御年84歳。野太く迫力のある掛け声が快音に重なる。伝説の「1960年秋の早慶6連戦」の時のキャプテン、4番打者だった。プロ野球でも活躍し、現役引退後は打撃コーチとして数々の名打者を育てた。いわばバッティングの伝道師である。
2022年の春季リーグ戦は打線が振るわない場面も目立った。秋への課題ははっきりしている。東京での練習、オープン戦を経て南魚沼へ乗り込んだ。

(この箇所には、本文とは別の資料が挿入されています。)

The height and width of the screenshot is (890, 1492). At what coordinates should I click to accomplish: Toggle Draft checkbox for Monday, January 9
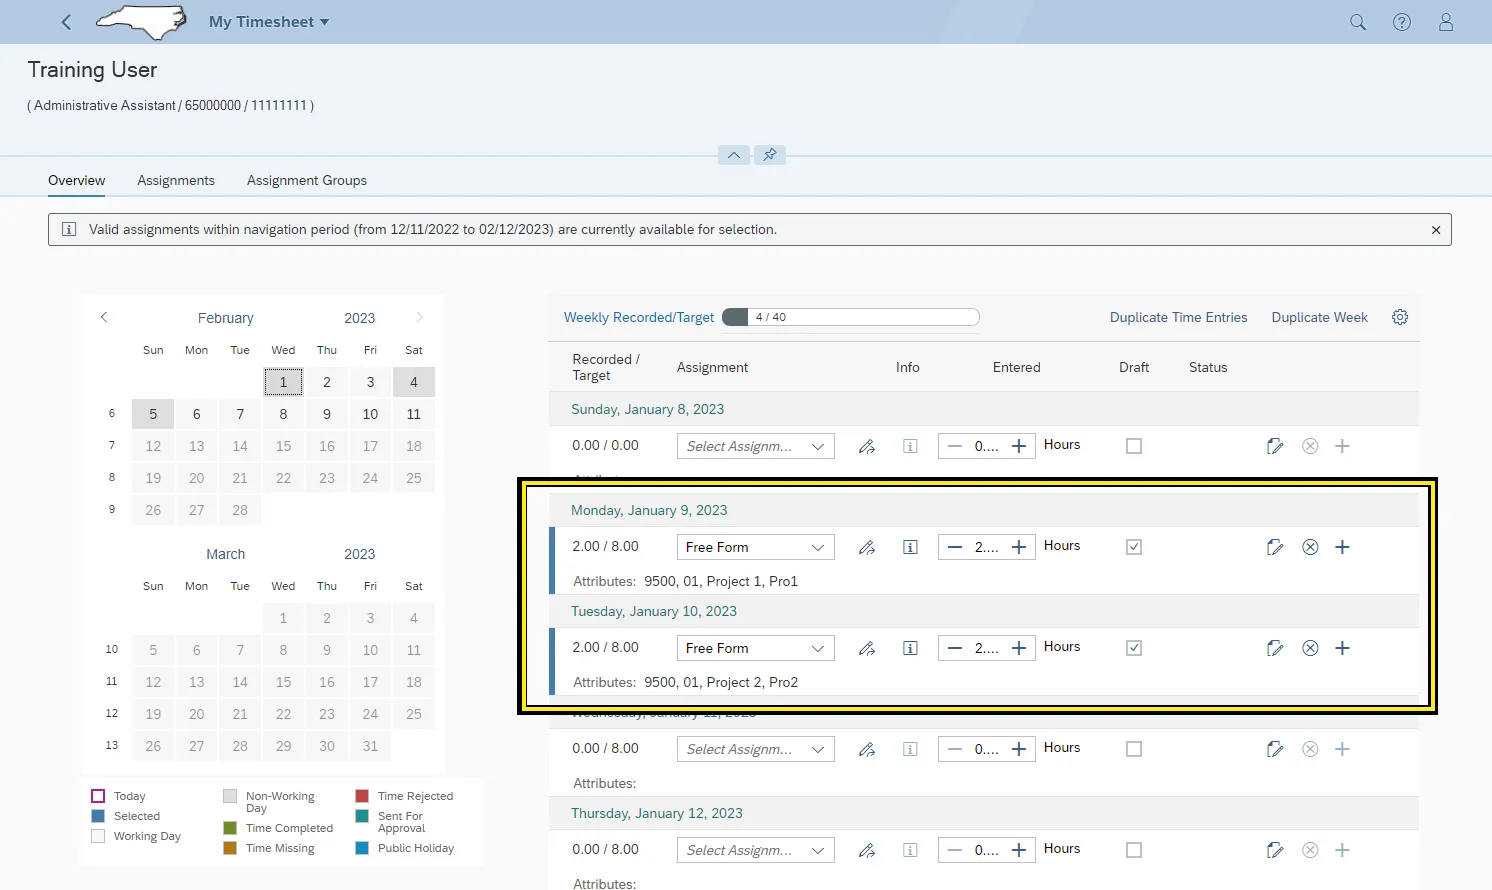[1133, 547]
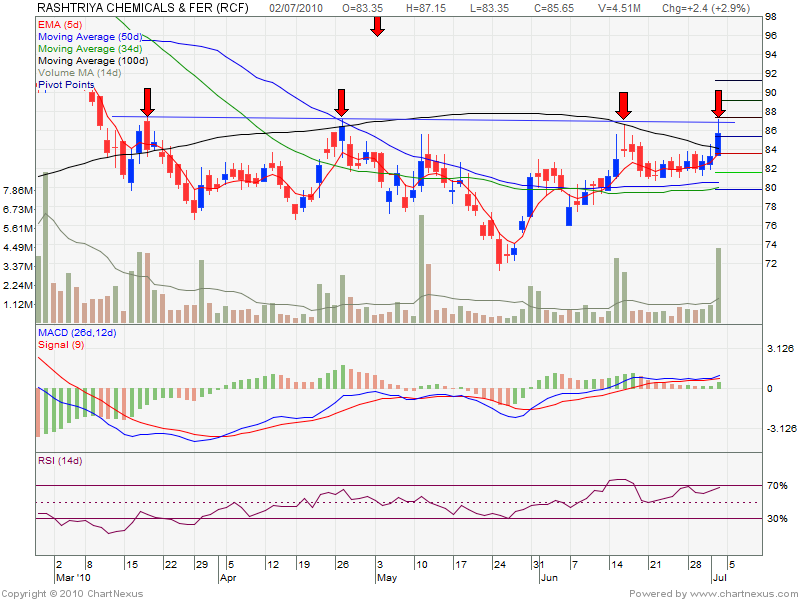Open the MACD (26d,12d) indicator label
Screen dimensions: 800x600
(x=80, y=331)
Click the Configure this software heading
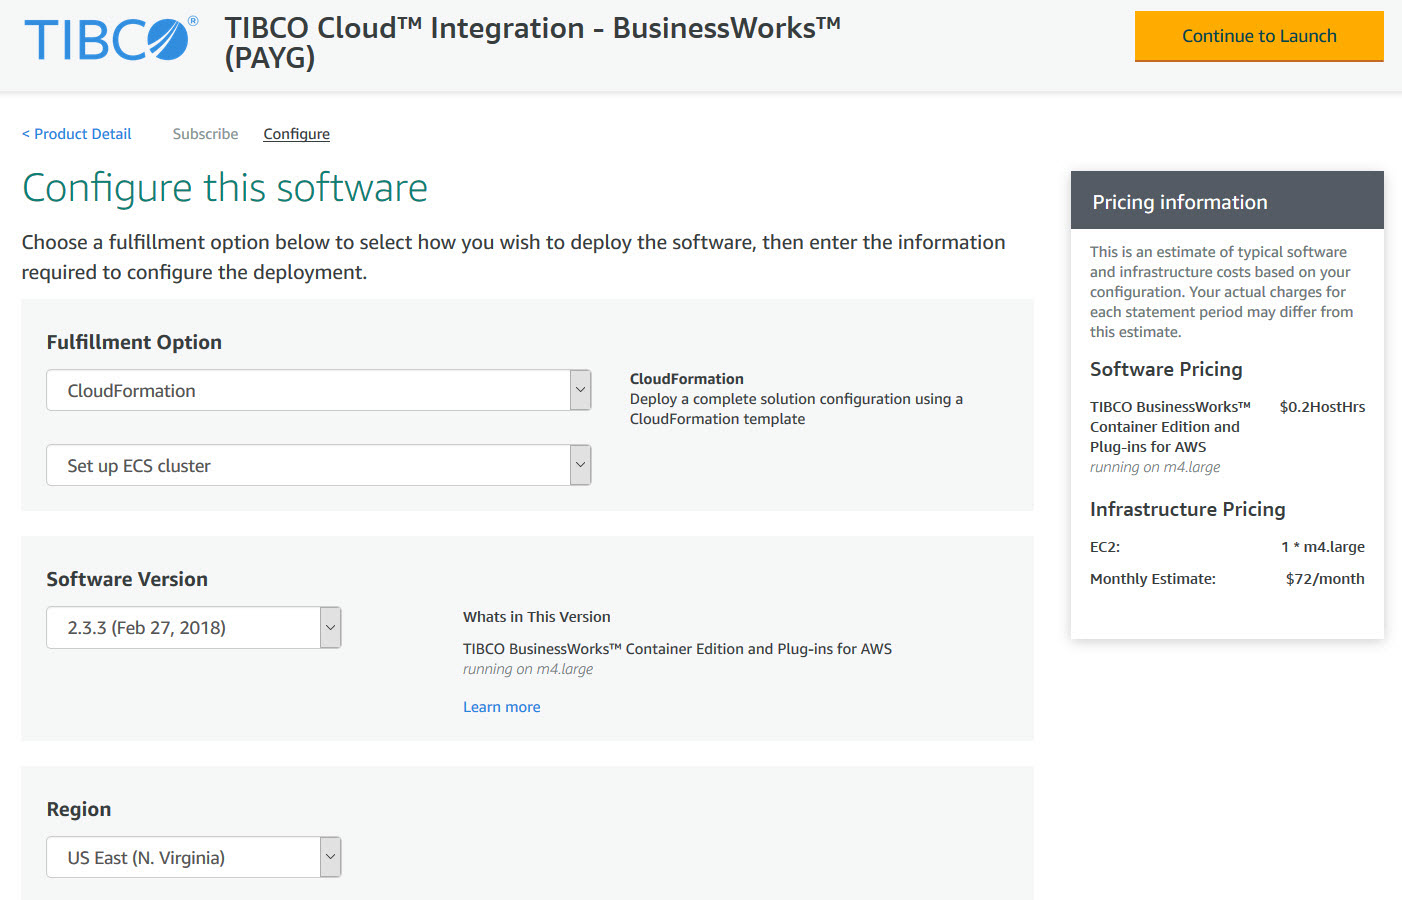 point(225,188)
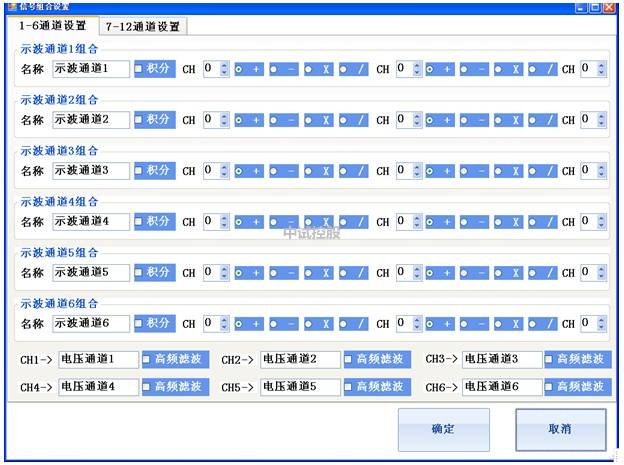
Task: Select the 1-6通道设置 tab
Action: pos(52,26)
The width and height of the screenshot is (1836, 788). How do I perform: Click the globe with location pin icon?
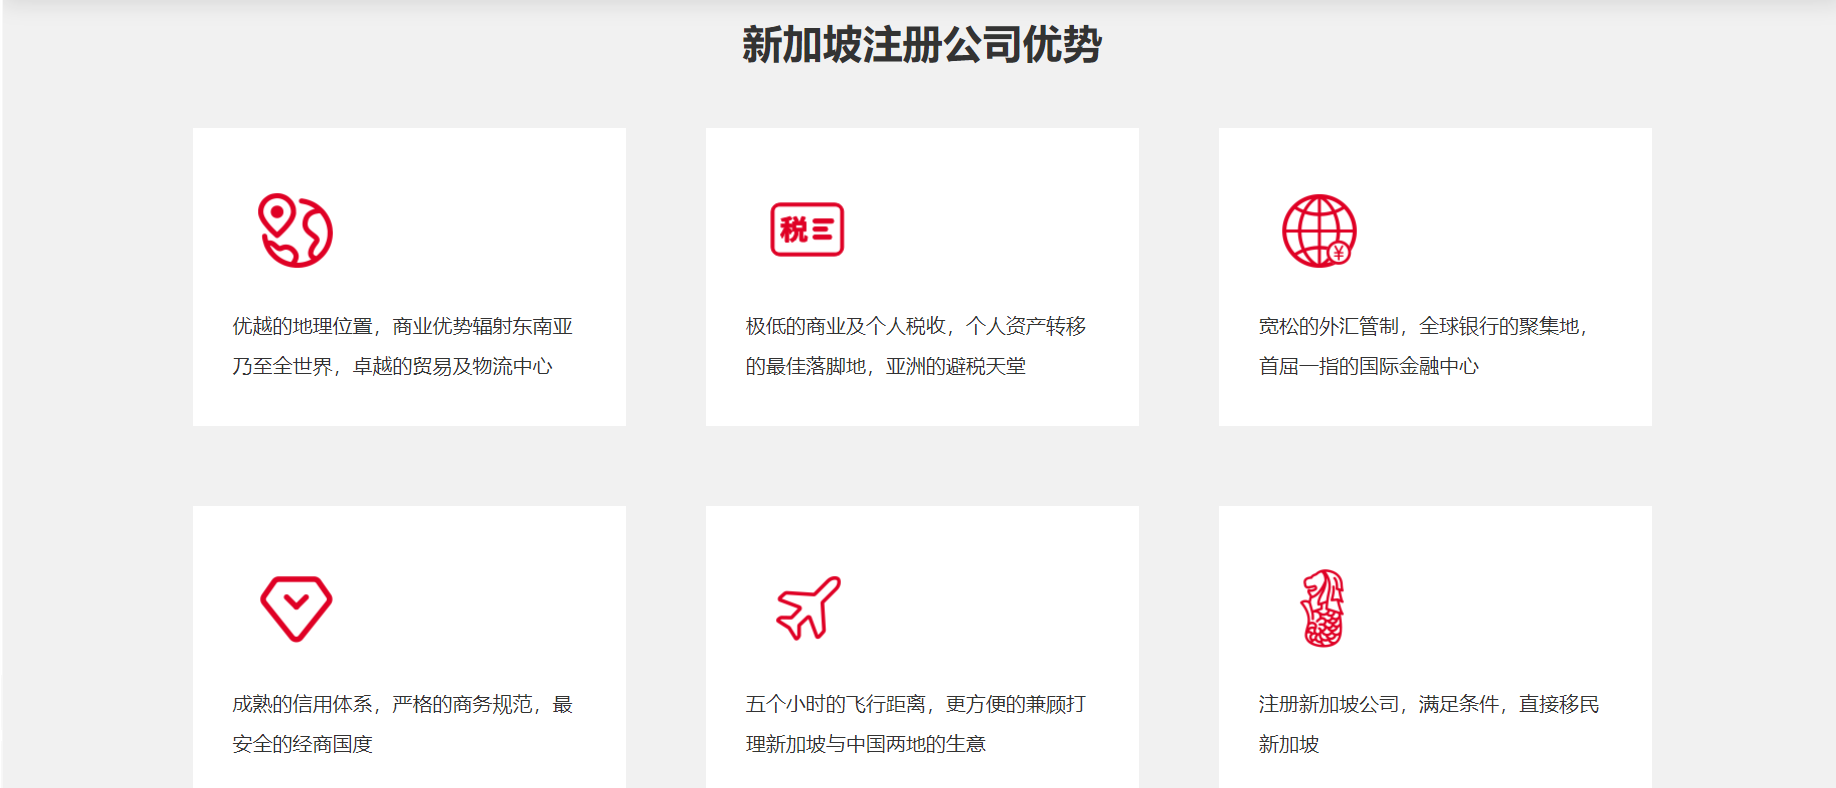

「早稲田の野球部を20年間見ているけど、この秋は勝てるぞ、という空気感がある。スタンドのファンからすれば、『早稲田、変わったな』という感じになるでしょう」
徳武はそう語る。
新型コロナウイルスの影響でしばらく合宿ができなかった。早稲田大にとっては2019年春の沖縄キャンプ以来である。夏合宿は小宮山が監督に就いてから初。今の4年生にとっても初めての合宿となる。
徳武は言う。
「合宿の実りは大きい。技術的な進歩ももちろんあるけど、チームに一体感をもたらす。部員たちの距離感がぐっと縮まるというのかな。一緒に寝起きして同じ釜の飯を食べて。より一層、チームが一丸となることができた」
どのチームにもいえることなのだろうが、特に早稲田の場合、合宿の効能は見逃せないものだという。